A liaison between the U.S. and Haitian governments, D’Sa works closely with Haiti’s National Society of Industrial Parks (SONAPI), which oversees Caracol and the other industrial parks. Last year, he began mentoring and training three young Haitians on how to analyze new investment proposals to eventually replace him.
“I keep saying Mark isn’t going to do this for the rest of his life,” Adams said. “He’s definitely helping Haiti move forward in the light industry sector.”
Over the years, dozens of companies have inquired — and some have even visited. But only five commercial tenants — two apparel companies, a paint producer, a perfume bottler and a sisal product manufacturer — have come aboard inside the park situated between Haiti’s second largest city, Cap-Haïtien and the border town of Ouanaminthe.
The park’s biggest investor and anchor tenant, South Korean firm Sae-A Trading, was personally lobbied by Clinton.
“Several investors show up expecting unrealistic incentives, grants and benefits,” D’Sa said. “Some apparel companies walked away from Caracol because they found the bar on transparency and compliance at Caracol to be set higher than expected. We’ve created a center of excellence, but it comes with a cost. Some apparel companies prefer to operate in privately managed locations where perhaps government oversight is not the same.”
Touring the complex’s 600 acres grounds during one of his many visits, D’Sa says there have been achievements.
“Each time I look at my paycheck, I ask myself why I’m still doing it. It certainly isn’t for the money,” said D’Sa, 63, who estimates he’s made more than 30 trips to Haiti since 2010. “There are many difficulties and complexities in Haiti, but the idea of aid for trade, creating a catalyst in one of the most disadvantaged regions to generate sustainable jobs and improve standards of living, looked like a very worthy cause.”
Last month, Caracol delivered the fourth sewing factory to Sae-A. The firm has two more in the pipeline. Another 120,000-square-foot building is expected to be delivered next month to the park’s newest tenant, the Haitian-owned Coles Group. The Port-au-Prince-based garment assembly firm produces Hanes brand T-shirts and plans to hire 1,300 workers.

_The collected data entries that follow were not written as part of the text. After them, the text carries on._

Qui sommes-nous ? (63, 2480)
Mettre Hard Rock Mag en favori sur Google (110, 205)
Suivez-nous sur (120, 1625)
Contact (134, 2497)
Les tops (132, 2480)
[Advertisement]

Overall, there are 6,200 people currently employed in the park, which has produced $100 million in exports since its October 2012 opening. And while the jobs are only 10 percent of what was promised by supporters, D’Sa said he still believes Caracol is capable of making its target.
“The change is visible,” he said of Caracol, adding that it “has made a huge difference in the northeastern region of Haiti.”
“But if it were any other country I could have probably done more in the same period of time,” he said. “The complexities and complications that are part of working in Haiti have inevitably manifested themselves, and so we have not been able to deliver as much at this stage as we would have hoped. However, we are still working on meeting our goals.”
While critics remain skeptical about Caracol, D’Sa said it continues to benefit all of Haiti. For example, some companies like TOMS were initially interested in the park but later decided it wasn’t the right fit and instead set up shop in other industrial parks and free zones in the capital.
“Caracol is proof that aid for trade works,” D’Sa said. “It created 6,000 jobs in just over two years, and it generated $100 million in incremental exports for Haiti in the same period. It will add another 2,500 jobs by the end of this year. These are sustainable jobs in a safe, regulated, environmentally friendly location.”